**Exercise:** Your response should consist of every line below, reproduced without alteration.
Segment Start: Excerpted data
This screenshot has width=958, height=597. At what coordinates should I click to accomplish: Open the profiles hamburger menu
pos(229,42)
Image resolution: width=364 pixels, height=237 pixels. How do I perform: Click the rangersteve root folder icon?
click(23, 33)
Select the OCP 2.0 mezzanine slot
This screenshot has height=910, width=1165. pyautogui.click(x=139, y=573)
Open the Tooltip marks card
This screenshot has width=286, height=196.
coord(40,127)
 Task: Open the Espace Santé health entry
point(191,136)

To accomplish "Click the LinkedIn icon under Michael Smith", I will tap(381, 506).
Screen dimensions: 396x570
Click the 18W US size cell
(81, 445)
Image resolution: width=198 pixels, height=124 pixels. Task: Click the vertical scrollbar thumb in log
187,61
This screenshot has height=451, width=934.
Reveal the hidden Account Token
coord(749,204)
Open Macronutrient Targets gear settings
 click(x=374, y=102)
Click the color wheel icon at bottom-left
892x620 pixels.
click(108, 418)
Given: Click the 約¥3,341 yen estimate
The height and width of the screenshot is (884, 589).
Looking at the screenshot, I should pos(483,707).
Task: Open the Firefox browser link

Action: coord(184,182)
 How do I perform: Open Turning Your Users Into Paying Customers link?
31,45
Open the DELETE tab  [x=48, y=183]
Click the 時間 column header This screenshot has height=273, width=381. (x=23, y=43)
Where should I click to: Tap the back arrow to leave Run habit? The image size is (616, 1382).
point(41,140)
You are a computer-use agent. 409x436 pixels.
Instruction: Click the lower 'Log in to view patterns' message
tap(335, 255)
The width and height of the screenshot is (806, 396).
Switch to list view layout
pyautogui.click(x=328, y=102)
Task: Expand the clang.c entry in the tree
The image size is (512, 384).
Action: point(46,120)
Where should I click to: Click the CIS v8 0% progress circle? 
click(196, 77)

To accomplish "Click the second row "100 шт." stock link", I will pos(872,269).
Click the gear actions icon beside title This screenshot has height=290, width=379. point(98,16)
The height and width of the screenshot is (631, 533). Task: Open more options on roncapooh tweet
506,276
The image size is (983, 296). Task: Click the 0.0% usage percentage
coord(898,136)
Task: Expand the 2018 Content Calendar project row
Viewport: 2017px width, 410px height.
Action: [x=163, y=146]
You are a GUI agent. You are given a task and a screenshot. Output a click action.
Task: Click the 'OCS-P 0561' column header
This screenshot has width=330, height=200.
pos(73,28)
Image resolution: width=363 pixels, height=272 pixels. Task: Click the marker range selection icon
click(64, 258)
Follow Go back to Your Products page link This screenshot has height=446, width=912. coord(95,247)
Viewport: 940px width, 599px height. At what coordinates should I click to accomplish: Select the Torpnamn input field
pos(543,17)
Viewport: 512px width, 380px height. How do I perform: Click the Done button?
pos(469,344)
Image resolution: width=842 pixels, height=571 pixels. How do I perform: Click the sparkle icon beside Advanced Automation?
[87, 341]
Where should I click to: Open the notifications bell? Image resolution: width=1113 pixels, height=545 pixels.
Segment End: Excerpted data
**Exercise result:**
This screenshot has width=958, height=597. At what coordinates should I click to accomplish: Open the profiles hamburger menu
pos(229,42)
Image resolution: width=364 pixels, height=237 pixels. How do I perform: Click the rangersteve root folder icon?
click(23, 33)
Select the OCP 2.0 mezzanine slot
This screenshot has height=910, width=1165. pyautogui.click(x=139, y=573)
Open the Tooltip marks card
This screenshot has width=286, height=196.
coord(40,127)
 Task: Open the Espace Santé health entry
point(191,136)

To accomplish "Click the LinkedIn icon under Michael Smith", I will tap(381, 506).
Screen dimensions: 396x570
Click the 18W US size cell
(81, 445)
Image resolution: width=198 pixels, height=124 pixels. Task: Click the vertical scrollbar thumb in log
187,61
This screenshot has height=451, width=934.
Reveal the hidden Account Token
coord(749,204)
Open Macronutrient Targets gear settings
 click(x=374, y=102)
Click the color wheel icon at bottom-left
892x620 pixels.
click(108, 418)
Given: Click the 約¥3,341 yen estimate
The height and width of the screenshot is (884, 589).
Looking at the screenshot, I should pos(483,707).
Task: Open the Firefox browser link

Action: coord(184,182)
 How do I perform: Open Turning Your Users Into Paying Customers link?
31,45
Open the DELETE tab  [x=48, y=183]
Click the 時間 column header This screenshot has height=273, width=381. (x=23, y=43)
Where should I click to: Tap the back arrow to leave Run habit? The image size is (616, 1382).
point(41,140)
You are a computer-use agent. 409x436 pixels.
Instruction: Click the lower 'Log in to view patterns' message
tap(335, 255)
The width and height of the screenshot is (806, 396).
Switch to list view layout
pyautogui.click(x=328, y=102)
Task: Expand the clang.c entry in the tree
The image size is (512, 384).
Action: point(46,120)
Where should I click to: Click the CIS v8 0% progress circle? 
click(196, 77)

To accomplish "Click the second row "100 шт." stock link", I will pos(872,269).
Click the gear actions icon beside title This screenshot has height=290, width=379. point(98,16)
The height and width of the screenshot is (631, 533). Task: Open more options on roncapooh tweet
506,276
The image size is (983, 296). Task: Click the 0.0% usage percentage
coord(898,136)
Task: Expand the 2018 Content Calendar project row
Viewport: 2017px width, 410px height.
Action: [x=163, y=146]
You are a GUI agent. You are given a task and a screenshot. Output a click action.
Task: Click the 'OCS-P 0561' column header
This screenshot has width=330, height=200.
pos(73,28)
Image resolution: width=363 pixels, height=272 pixels. Task: Click the marker range selection icon
click(64, 258)
Follow Go back to Your Products page link This screenshot has height=446, width=912. coord(95,247)
Viewport: 940px width, 599px height. At what coordinates should I click to accomplish: Select the Torpnamn input field
pos(543,17)
Viewport: 512px width, 380px height. How do I perform: Click the Done button?
pos(469,344)
Image resolution: width=842 pixels, height=571 pixels. How do I perform: Click the sparkle icon beside Advanced Automation?
[87, 341]
Where should I click to: Open the notifications bell? Image resolution: width=1113 pixels, height=545 pixels.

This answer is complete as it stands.